So Nardgristle got you curious, huh? Wanna know what it’s all about, do ya? Well, why don’t you go and look at the other tabs that serve a purpose ya dumb sumna bitch. The Nardgristle team put a whole hawg’s worth of effort into the rest of the site, and ya better give it your attention. If yer still readin’ this dang thing, and cravin’ for an answer, then I suggest going away and figurin it out yerself. Ya can’t go round seekin’ out someone else’s explanation like yer afraid to think for yerself. If you want everythang spoon-fed to you, then that makes ya nothin’ more than a dumb-ass baby, ha. Ya can’t just mindlessly chew on summa that Nardgristle, ya gotta thoughtfully masticate the bolus or else yer just gonna choke and cough like a fool. But, if ya really want an answer and won’t leave til ya get one…. Well then, if you type www.nardgristle.com into yer search engine of choice, and then stick your feet in a bucket of bacon grease while browsin then things will become clear. I’m sure you’ll get clued in real quick. Go on now, and fish around on this here site, see what ya catch. The Nardgristle guarantee is that after some time here, eventually, y’all will go hawgwild, which is a good thing. Now, get the hell off this page, bassturd.

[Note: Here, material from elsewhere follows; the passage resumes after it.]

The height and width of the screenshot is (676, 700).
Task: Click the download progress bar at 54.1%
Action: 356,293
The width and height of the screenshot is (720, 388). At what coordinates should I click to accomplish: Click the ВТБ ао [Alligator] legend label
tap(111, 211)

Still curious? Have summ facts about that Nardgristle stuff:
– A taste of that Nardgristle will make you feel good feel tender feel greasy feel grimy feel wriggly feel funtastic feel slipporay feel crunchay feel pressurized feel elsewhere feel squatchly feel the writhing fibers between yer little piggies.

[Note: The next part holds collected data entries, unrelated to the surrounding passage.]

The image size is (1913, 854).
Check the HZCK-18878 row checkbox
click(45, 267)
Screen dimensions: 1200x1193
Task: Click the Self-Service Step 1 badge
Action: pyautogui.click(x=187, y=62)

– A smidge of Nardgristle will keep them eyeballs buggin.
– A ton of Nardgristle is used every day by thousands of clueless Americans.

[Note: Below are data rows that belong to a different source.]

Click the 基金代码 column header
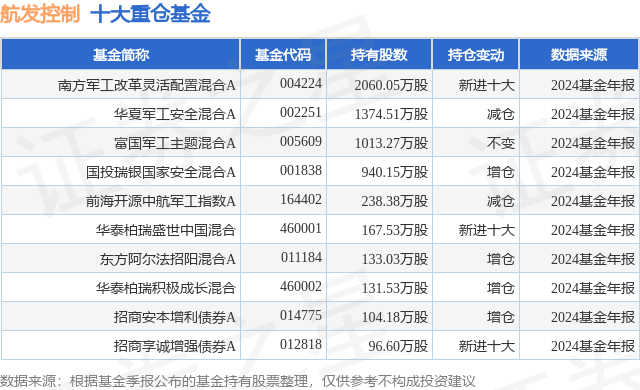 click(283, 55)
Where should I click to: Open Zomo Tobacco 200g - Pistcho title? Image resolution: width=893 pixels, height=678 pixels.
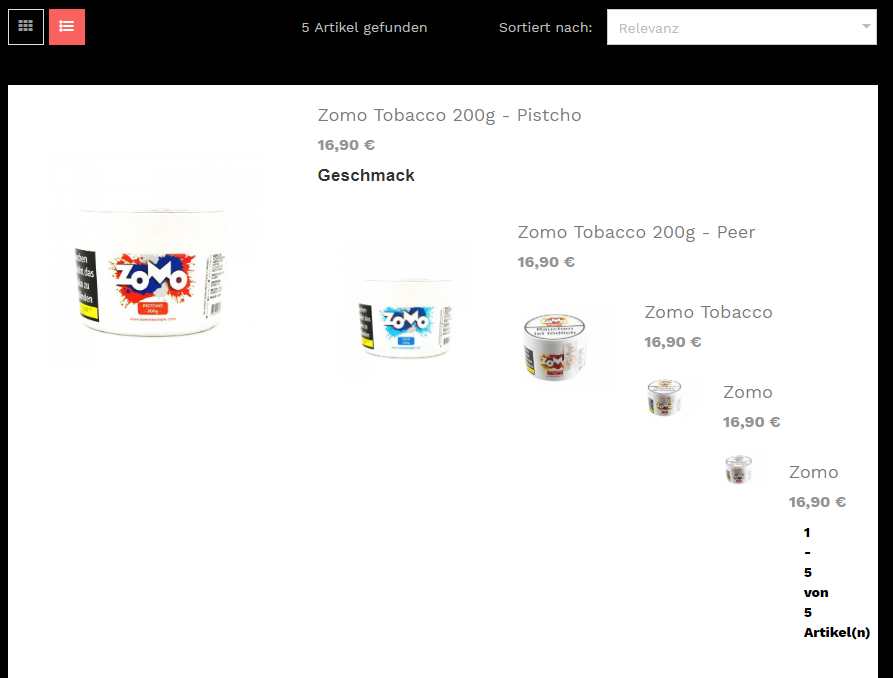449,115
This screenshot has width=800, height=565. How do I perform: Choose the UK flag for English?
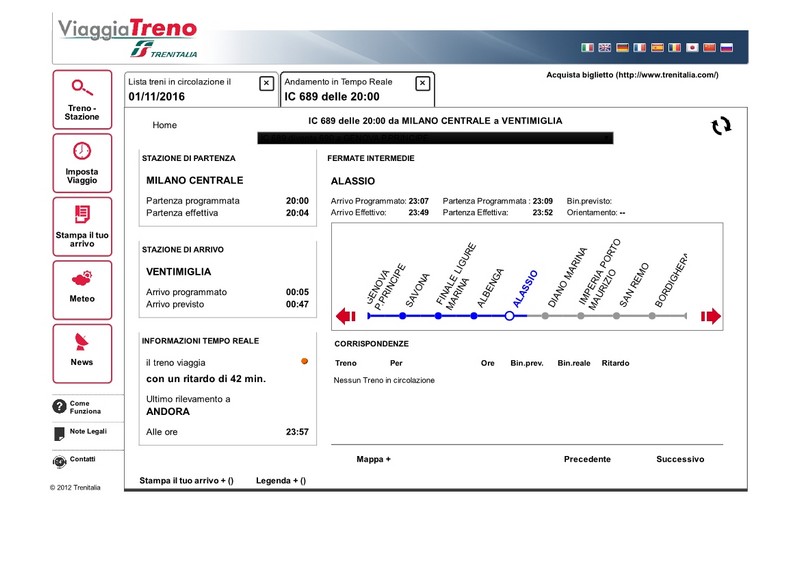click(605, 47)
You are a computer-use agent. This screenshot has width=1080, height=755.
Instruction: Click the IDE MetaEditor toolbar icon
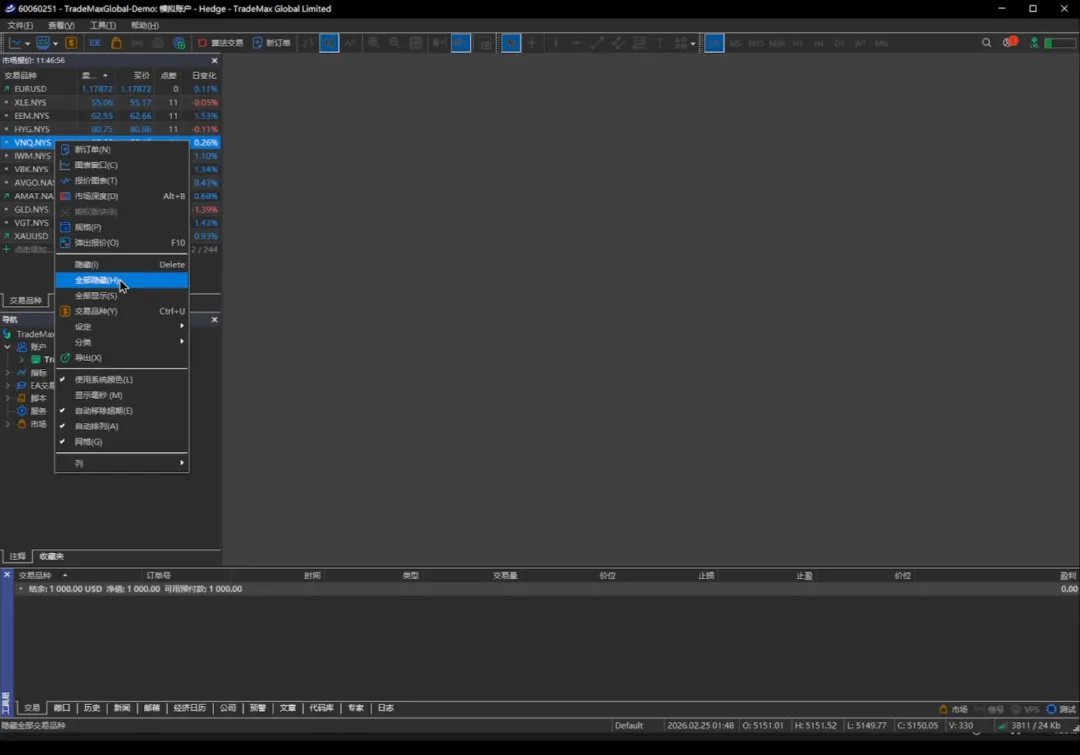click(95, 43)
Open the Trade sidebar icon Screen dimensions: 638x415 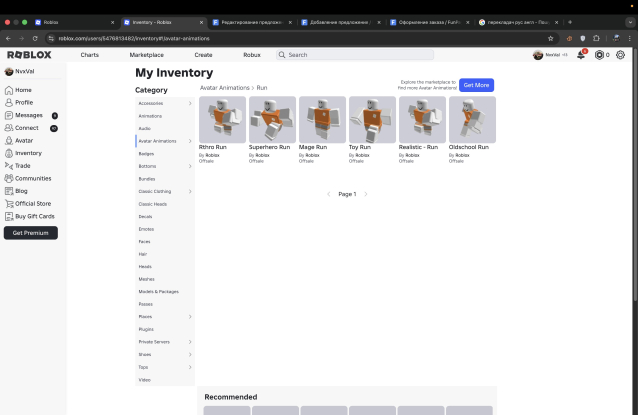point(9,166)
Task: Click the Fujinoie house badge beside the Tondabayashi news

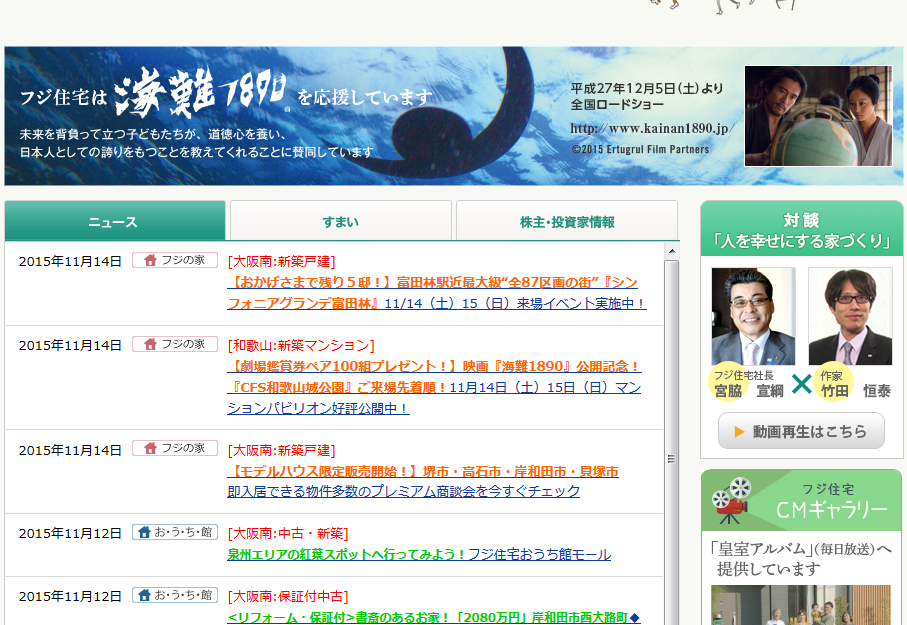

– A head full of Nardgristle is a whole lot better than whatever the hell that cranium is filled with by default.
– A belly full of Nardgristle will have you tweaking on caloric nutrition for days.
– A handful of Nardgristle is all that it takes, take it in your humble mitt and squish and squish and squish.
– A noseful of Nardgristle is too much for the average man, only take a few whiffs in restraint.
– An eyeful of Nardgristle causes blindness, do not use it in such a way.
– A spoonful of Nardgristle cures boredom, but a bucketful cures restraint.
– A bottle full of Nardgristle makes you say “yum yum… um”.
– An earful of Nardgristle will observe others for you and whisper secrets.
– A big bowl of Nardgristle, now ain’t that somethin.
– A penny for yo Nardgristle and you just got scammed….. damn.
– A trough full of Nardgristle, Hawgs love it.
– A tootsie-roll wrapper filled with Nardgristle is a solid way to recycle.
– A skyscraper in China using Nardgristle for grout will hold everythang together.
– A fresh BLT with a drizzle of Nardgristle, good eats.
– A mumble rapper will always make the crowd go hawg WILD when performin on Nardgristle.
Let Nardgristle into your life and see the good it does.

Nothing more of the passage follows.